Thoracic Infection Flashcards
Broad pathologies of the lung
In broad terms pathologies of the lung can be divided into two main categories:
Airspace
Interstitial
Locational features which may aid the diagnosis of lung infections
Community acquired infections tend to cause diffuse filling of airspaces and as such result in lobar consolidation. Nodular pattern is more commonly seen in TB. Peri-hilar distribution is seen in opportunistic infection.
Features of Opacification vs Consolidation
Consolidation: Can see Air Bronchograms
Opacifications: Cannot
Features of PCP on CXR
PCP
PCP is a disease which involves the interstitium and airspace and is often complicated by lung cysts. As a consequence, PCP has many patterns of abnormality on the CXR which reflects these changes.
In this case there are various patterns of abnormality. Rings are likely to be due to lung cysts, lines indicate involvement of the interstitium and diffuse opacification(*) in the middle lobe indicates airspace disease.
Features of a loculated empyema
PA CXR demonstrates opacification in the mid right hemithorax. The hilum and vascular marking are clearly seen though this abnormality. This indicates that the abnormality lies outside the lung, probably within the pleura.
Features of Viral Pneumonia
There is reticular-nodular opacification in the peripheries of
both mid and lower zones, and a confluent area of opacification in the right mid zone.
The reticular-nodular pattern of abnormality is more typical of an interstitial rather than air space process. Viral pneumonia is one of the infections which can cause both an interstitial and air space disease pattern of abnormality.
Teaching Point
Distribution and cavitation
Upper lobe changes - think TB
Cavitation - think TB, staph aureus and gram negative infections
Cavitation and immunosuppressed - think aspergillus
Bilateral and perihilar - think PCP
Nodular - think TB
Features of aspergilloma on CXR and CT
In the left lung there is an ill defined mass containing a concentric lucency. Appearance is typical of an aspergilloma.
CT demonstrates multiple nodules with ill defined margins, air crescent formation
and a ground glass halo (*). The appearances are typical of an invasive aspergillosis infection.
Features of Bronchopneumonia
The pre-employment chest radiograph demonstrates
assymmetry at the apices, nodules throughout the left upper lobe and lingula and loss of clarity of left heart border. These appearances are consistent with a bronchopneumonia while the upper lobe distribution is typical of TB.
The follow-up demonstrates progression in the changes and cavitation at the apex, confirming bronchopneumonic TB.
Causes of air-space disease
Fluid - cardiogenic and non-cardiogenic pulmonary oedema, protein
Pus - pneumonia
Blood - vasculitis, infarction
Cells - malignant (lymphoma, alveolar cell carcinoma) and inflammatory (sarcoid, EAA, eosinophilia, radiation, BOOP)
Protein - alveolar proteinosis
Features of Miliary TB
This was a 50 year old male, UK born, Asian patient with a 6 month history of malaise and occasional cough. The patient was otherwise well.

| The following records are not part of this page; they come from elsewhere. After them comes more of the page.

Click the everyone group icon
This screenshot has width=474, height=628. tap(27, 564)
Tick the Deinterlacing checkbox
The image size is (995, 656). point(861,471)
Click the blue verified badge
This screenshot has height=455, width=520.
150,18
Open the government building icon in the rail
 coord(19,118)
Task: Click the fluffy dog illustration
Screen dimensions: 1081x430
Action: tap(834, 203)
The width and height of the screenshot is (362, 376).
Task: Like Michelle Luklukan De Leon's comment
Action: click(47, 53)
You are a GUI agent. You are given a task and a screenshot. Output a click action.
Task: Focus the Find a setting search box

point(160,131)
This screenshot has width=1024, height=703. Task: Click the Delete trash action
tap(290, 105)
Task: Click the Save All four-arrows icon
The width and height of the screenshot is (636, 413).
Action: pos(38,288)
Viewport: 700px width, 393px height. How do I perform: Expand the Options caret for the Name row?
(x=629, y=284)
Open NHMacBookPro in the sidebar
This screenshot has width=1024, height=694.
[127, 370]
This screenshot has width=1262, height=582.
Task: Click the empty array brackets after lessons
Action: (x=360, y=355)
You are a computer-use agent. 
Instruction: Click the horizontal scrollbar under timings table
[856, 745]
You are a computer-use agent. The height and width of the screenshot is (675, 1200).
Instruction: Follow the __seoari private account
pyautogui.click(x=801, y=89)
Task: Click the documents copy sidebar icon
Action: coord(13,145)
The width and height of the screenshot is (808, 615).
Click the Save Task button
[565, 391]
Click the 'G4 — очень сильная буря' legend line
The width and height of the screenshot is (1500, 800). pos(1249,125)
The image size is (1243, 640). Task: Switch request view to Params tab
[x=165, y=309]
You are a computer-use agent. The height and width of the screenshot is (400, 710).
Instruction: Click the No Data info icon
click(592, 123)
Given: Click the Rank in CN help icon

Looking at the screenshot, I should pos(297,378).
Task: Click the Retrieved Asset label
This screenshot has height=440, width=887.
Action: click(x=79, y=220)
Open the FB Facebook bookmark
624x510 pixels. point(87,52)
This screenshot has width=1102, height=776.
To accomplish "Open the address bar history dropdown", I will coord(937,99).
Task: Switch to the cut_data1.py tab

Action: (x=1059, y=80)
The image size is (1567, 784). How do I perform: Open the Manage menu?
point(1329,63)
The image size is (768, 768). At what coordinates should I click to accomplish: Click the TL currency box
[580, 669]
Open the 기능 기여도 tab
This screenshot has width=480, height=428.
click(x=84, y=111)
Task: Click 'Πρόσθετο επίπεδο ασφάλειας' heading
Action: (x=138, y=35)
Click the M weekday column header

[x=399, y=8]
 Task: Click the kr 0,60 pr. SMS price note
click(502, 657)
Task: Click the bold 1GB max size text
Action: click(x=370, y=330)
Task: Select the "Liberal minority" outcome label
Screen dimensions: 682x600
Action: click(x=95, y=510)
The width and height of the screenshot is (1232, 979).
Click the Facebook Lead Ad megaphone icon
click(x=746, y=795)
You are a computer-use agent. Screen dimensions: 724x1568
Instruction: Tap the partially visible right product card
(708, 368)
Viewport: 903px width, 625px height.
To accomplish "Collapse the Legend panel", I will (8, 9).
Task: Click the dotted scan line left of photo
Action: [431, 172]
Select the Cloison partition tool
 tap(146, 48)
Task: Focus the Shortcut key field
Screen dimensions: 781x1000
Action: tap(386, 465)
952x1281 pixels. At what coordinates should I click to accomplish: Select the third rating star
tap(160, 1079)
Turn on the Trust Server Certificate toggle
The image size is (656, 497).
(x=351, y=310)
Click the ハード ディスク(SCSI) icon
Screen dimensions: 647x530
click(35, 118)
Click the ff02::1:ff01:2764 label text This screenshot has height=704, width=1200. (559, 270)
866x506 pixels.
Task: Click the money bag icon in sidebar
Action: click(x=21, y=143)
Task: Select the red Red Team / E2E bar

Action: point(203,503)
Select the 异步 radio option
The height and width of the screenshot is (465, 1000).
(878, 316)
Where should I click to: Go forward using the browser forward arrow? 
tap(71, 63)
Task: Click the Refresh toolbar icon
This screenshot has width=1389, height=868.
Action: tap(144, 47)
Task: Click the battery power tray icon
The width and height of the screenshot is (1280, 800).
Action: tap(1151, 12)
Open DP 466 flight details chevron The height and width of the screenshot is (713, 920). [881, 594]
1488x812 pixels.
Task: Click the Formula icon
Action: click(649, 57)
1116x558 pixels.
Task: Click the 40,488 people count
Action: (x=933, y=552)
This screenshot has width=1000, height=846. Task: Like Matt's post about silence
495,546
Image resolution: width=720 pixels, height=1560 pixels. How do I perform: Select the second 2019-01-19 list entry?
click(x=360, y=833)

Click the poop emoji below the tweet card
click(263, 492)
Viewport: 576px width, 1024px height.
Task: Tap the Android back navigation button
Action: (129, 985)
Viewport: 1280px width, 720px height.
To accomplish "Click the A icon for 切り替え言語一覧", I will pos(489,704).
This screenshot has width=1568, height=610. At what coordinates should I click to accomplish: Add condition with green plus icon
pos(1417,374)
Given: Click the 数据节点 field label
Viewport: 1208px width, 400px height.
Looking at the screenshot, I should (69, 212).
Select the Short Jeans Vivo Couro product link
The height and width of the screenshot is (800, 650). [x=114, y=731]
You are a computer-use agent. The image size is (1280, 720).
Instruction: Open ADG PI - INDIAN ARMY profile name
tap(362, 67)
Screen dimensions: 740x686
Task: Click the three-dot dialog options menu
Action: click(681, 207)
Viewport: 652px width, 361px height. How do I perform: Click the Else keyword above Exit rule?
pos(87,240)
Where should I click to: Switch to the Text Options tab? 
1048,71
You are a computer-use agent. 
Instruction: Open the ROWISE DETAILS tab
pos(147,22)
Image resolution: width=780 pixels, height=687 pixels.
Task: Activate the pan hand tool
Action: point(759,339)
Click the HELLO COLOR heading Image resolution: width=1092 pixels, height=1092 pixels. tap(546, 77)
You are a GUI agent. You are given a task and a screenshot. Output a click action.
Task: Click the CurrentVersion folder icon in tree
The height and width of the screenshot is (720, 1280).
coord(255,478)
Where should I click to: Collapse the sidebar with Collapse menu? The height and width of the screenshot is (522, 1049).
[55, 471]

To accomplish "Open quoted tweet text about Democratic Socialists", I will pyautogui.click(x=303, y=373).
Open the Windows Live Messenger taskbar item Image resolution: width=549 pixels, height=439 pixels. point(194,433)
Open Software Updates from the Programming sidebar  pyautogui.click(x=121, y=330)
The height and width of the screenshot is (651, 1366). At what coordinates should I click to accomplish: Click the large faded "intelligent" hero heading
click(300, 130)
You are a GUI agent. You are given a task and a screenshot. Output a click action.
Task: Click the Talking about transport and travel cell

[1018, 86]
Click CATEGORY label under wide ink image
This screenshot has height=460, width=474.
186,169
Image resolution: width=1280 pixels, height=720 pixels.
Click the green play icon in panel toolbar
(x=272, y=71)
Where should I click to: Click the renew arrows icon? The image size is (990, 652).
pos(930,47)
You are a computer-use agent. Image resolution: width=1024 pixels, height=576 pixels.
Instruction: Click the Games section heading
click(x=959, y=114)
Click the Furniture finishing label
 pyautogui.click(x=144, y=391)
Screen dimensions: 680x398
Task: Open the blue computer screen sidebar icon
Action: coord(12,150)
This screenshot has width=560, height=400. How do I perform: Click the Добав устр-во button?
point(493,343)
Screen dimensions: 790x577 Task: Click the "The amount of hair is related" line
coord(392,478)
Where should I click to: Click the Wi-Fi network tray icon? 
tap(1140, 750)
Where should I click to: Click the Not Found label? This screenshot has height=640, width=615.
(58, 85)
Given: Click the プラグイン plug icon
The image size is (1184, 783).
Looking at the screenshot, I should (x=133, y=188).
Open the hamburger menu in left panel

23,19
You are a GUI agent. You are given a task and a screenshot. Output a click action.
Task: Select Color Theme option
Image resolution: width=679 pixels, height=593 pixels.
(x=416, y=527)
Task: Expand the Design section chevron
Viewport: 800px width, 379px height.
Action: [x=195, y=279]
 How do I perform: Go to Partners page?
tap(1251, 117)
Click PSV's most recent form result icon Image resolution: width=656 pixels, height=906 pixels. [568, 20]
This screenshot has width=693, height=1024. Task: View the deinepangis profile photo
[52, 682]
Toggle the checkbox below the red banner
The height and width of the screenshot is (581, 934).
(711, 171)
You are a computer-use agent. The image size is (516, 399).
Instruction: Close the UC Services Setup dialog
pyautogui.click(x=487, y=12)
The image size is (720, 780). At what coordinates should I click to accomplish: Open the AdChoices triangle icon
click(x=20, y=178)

The radiograph demonstrates subtle nodules scattered throughout the lungs particularly in the right mid zone. Similar changes were present on a chest radiograph 4 months previously.
The HRCT demonstrates widespread nodules with a random distribution throughout the lung. There is involvement of both the septae/fissures, pleura, bronchovascular bundles and centrilobular structures.
The diagnosis was milary tuberculosis, HIV positive.
The radiograph appearances are non specific. TB was initially considered, however this seemed unlikely in view of the static nature of the nodules. ‘Random distribution’ of nodules seen on the HRCT is typical of haematogenous spread of tuberculosis.
Milary tuberculosis can occasionally present with an indolent course, as in this case, and is a recognised feature of TB in patients who are HIV positive.